▶ _Stored data_:
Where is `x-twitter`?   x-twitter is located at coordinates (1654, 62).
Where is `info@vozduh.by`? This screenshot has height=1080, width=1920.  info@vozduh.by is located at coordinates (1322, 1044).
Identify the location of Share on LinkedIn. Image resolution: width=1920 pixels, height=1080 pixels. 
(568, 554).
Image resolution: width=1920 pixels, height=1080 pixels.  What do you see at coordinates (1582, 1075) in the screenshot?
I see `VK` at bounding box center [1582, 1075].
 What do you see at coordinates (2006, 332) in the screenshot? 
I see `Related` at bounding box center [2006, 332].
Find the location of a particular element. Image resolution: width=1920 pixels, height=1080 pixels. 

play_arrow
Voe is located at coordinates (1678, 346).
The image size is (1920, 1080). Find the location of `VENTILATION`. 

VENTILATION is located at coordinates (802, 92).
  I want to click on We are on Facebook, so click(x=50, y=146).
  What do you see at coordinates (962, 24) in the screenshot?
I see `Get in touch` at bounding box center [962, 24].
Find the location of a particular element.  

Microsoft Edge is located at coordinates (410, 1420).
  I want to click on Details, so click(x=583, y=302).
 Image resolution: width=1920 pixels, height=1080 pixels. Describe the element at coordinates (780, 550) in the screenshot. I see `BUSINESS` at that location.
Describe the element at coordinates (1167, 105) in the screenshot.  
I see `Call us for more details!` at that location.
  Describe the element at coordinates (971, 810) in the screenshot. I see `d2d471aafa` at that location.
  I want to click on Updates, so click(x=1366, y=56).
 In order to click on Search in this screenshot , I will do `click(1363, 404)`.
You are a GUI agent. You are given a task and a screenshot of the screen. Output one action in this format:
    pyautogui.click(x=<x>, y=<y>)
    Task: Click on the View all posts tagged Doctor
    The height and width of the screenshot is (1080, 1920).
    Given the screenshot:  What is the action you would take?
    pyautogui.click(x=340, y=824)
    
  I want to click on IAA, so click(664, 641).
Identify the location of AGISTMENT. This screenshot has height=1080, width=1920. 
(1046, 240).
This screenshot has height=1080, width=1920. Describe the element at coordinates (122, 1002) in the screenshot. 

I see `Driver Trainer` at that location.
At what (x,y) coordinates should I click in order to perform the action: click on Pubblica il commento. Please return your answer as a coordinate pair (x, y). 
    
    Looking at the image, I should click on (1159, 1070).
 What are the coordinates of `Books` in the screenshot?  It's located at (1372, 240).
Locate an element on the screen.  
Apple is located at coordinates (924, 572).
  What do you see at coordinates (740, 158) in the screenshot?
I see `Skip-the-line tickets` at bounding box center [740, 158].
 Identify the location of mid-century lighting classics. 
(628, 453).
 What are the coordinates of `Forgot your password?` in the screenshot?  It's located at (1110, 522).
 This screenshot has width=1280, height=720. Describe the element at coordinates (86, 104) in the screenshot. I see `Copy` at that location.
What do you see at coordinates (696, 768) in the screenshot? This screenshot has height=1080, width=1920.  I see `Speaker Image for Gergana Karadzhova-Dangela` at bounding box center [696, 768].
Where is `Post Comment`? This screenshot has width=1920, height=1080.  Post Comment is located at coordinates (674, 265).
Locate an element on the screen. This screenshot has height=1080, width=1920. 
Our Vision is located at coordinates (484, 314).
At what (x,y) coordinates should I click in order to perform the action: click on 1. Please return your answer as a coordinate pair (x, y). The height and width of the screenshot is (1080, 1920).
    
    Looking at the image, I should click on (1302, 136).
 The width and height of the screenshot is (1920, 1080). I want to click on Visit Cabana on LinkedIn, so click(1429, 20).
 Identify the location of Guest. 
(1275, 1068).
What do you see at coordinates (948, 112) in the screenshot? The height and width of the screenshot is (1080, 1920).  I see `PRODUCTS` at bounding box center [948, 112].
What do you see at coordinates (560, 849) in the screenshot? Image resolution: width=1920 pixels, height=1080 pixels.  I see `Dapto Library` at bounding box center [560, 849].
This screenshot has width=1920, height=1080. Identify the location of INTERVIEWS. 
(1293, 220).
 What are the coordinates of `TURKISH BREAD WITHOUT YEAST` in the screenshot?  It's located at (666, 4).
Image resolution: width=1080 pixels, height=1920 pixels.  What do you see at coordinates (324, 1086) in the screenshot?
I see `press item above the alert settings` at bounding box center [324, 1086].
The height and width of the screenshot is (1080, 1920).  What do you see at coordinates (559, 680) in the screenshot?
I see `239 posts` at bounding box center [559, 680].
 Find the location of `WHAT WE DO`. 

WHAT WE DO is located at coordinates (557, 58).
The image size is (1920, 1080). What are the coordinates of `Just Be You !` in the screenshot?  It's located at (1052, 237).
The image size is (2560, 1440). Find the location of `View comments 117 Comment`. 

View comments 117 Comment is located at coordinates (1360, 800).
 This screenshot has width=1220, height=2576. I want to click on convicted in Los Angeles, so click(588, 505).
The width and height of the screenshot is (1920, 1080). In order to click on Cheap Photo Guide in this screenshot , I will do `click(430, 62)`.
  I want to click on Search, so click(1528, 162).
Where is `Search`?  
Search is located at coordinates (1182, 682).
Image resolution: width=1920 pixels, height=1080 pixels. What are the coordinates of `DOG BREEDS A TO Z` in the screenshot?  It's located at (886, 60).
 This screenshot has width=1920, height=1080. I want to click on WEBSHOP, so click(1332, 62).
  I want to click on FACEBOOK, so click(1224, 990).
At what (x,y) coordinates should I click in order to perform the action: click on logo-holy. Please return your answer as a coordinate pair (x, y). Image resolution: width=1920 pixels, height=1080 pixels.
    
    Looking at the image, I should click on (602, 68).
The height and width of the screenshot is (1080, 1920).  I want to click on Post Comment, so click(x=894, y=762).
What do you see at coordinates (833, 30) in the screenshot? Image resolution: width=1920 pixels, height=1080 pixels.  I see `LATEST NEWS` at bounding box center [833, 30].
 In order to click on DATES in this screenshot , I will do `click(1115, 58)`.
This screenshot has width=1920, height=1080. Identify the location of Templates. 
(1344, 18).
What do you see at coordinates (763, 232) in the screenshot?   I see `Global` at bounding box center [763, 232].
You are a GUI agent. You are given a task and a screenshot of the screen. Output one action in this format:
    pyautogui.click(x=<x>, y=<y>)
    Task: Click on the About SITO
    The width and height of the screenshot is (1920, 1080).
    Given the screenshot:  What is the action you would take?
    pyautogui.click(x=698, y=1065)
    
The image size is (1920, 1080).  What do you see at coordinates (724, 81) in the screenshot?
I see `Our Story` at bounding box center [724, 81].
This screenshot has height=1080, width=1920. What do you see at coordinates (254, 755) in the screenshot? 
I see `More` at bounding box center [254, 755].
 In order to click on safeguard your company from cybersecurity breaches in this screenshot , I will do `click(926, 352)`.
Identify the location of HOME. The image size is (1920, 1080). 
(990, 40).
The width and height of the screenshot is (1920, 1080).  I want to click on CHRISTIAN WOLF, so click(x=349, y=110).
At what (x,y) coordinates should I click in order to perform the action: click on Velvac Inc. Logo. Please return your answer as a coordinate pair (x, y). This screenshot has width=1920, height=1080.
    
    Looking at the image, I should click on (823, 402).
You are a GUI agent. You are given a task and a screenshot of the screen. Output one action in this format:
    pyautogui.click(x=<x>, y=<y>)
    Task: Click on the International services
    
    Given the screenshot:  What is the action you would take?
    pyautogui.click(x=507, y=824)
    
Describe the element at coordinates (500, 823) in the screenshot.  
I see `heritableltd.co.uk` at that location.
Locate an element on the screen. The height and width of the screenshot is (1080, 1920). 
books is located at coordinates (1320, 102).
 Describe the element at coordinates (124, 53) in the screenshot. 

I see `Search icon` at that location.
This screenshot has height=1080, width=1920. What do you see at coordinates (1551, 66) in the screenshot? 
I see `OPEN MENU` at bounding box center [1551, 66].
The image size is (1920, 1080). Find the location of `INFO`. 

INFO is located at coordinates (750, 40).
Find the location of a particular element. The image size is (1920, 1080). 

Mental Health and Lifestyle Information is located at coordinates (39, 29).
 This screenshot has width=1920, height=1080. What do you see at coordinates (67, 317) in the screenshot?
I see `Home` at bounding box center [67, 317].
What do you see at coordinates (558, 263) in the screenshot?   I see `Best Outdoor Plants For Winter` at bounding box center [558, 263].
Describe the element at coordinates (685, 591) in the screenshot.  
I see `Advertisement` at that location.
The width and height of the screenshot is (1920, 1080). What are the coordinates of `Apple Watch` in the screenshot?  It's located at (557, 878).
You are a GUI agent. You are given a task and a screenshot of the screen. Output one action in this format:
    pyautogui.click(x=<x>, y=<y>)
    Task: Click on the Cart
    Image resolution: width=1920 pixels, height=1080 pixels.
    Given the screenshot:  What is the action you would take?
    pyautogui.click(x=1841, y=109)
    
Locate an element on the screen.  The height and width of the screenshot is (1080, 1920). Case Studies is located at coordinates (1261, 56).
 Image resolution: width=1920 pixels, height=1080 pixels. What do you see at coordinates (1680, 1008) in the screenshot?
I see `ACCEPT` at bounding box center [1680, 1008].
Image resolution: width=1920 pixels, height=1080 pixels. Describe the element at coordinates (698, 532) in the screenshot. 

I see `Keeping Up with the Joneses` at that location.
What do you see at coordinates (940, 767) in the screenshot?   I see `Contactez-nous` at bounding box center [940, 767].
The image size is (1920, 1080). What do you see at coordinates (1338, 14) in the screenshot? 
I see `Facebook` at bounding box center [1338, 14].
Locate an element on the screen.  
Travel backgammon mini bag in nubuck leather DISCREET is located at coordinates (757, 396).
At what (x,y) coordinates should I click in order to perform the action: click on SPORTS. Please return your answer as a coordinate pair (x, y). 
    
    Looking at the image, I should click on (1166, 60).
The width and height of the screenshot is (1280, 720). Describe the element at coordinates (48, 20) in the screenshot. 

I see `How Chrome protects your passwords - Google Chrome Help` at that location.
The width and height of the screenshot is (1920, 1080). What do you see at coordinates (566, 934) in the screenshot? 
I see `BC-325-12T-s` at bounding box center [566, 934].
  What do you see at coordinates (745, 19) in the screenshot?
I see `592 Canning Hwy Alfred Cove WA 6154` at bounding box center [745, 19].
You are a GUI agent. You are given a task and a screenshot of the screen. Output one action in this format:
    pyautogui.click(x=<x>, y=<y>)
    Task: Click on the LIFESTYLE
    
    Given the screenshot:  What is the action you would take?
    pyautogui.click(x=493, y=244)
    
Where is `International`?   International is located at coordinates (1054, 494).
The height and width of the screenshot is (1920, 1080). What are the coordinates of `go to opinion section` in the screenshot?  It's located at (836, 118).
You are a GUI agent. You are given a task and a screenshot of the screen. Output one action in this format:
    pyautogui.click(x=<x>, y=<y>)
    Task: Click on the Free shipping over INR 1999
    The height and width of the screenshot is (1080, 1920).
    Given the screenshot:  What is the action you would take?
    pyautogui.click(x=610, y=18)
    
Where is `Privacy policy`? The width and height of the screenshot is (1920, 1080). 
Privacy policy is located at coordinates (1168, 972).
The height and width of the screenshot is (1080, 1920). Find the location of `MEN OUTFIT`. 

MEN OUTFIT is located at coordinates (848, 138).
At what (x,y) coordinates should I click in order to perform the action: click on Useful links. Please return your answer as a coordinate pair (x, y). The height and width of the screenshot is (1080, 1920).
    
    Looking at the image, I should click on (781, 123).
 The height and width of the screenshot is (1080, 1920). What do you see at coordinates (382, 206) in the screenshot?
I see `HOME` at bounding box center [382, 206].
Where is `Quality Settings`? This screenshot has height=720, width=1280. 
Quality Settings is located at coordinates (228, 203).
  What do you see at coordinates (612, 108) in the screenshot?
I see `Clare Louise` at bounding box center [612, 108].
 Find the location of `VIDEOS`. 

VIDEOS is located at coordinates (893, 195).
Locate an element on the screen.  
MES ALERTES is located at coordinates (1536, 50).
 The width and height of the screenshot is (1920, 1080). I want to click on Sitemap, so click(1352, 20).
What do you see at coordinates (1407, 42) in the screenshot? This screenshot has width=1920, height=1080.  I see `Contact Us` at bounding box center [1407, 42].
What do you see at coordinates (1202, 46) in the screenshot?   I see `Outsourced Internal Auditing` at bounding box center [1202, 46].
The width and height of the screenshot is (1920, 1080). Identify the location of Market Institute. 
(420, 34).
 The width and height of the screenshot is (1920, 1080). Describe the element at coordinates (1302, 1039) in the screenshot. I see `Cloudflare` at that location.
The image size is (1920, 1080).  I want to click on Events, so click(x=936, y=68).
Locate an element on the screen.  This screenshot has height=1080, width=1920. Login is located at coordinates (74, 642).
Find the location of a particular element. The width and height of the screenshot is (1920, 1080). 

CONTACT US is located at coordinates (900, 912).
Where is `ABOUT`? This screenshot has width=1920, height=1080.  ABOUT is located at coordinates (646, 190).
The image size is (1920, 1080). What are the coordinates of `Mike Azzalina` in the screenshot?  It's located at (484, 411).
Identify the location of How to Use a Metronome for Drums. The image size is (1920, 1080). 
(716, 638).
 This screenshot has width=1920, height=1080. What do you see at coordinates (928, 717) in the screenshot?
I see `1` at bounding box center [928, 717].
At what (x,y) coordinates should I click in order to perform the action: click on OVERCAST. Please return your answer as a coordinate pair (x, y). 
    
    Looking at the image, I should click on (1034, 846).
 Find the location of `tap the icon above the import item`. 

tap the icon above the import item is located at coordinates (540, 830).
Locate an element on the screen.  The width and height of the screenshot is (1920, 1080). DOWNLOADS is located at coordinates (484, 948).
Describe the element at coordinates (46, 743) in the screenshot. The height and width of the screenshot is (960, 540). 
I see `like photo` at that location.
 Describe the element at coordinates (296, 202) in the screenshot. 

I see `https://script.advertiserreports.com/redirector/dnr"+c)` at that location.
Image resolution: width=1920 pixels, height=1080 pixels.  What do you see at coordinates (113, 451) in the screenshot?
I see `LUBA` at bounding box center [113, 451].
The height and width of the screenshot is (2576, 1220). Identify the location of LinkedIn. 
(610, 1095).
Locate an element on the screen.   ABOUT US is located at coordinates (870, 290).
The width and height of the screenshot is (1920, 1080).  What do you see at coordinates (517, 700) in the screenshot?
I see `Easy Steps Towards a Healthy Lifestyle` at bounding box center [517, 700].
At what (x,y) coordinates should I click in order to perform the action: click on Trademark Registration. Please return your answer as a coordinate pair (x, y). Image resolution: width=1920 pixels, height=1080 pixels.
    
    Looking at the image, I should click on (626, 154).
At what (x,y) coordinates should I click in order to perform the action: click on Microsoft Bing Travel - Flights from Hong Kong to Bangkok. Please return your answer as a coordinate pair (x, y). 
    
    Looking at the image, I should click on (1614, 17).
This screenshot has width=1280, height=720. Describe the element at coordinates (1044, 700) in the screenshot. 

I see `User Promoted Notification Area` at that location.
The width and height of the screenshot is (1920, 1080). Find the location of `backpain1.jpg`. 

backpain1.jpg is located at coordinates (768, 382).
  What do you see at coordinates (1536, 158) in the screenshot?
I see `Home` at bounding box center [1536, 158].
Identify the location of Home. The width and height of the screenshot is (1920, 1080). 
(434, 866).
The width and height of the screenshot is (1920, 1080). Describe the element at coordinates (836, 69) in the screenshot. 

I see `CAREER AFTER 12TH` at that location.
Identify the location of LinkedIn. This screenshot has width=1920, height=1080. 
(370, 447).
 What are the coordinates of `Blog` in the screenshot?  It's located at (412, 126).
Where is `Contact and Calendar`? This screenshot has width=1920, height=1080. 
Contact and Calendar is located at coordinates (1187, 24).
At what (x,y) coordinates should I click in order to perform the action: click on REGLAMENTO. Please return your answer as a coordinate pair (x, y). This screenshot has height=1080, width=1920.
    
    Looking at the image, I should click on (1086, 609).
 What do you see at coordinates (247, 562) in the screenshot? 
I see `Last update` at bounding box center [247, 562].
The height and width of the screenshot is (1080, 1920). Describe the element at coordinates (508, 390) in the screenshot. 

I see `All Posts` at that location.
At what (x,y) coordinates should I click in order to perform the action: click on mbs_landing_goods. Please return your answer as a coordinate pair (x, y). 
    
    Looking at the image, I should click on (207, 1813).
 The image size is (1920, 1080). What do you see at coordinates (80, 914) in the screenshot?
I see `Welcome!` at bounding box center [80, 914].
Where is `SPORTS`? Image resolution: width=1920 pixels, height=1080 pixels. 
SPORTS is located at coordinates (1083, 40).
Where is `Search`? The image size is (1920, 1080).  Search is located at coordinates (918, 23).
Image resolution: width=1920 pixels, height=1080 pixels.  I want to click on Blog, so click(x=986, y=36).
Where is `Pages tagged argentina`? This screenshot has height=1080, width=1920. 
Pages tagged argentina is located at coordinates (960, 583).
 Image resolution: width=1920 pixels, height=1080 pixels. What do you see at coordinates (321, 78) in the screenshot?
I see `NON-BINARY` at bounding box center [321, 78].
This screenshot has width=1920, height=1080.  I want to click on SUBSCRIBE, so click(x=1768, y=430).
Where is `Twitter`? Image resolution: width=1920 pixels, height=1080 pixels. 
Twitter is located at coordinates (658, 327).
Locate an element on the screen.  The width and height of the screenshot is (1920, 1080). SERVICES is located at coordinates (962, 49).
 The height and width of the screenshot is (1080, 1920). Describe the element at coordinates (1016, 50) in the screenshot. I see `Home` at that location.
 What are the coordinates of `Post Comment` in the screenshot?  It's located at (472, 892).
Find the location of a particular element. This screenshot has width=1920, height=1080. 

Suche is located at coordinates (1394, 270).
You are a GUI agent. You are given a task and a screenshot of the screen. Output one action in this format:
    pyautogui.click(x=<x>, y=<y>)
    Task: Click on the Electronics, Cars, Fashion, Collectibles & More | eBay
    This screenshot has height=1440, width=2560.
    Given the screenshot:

▶ _Task requirements_: From the listing above, write out verbatim the part that opens with the line containing "The width and height of the screenshot is (1920, 1080). Identify" and closes with the line containing "so click(x=936, y=68).", both of those lines included.

▶ _Problem solution_:
The width and height of the screenshot is (1920, 1080). Identify the location of Market Institute. 
(420, 34).
 The width and height of the screenshot is (1920, 1080). Describe the element at coordinates (1302, 1039) in the screenshot. I see `Cloudflare` at that location.
The image size is (1920, 1080).  I want to click on Events, so click(x=936, y=68).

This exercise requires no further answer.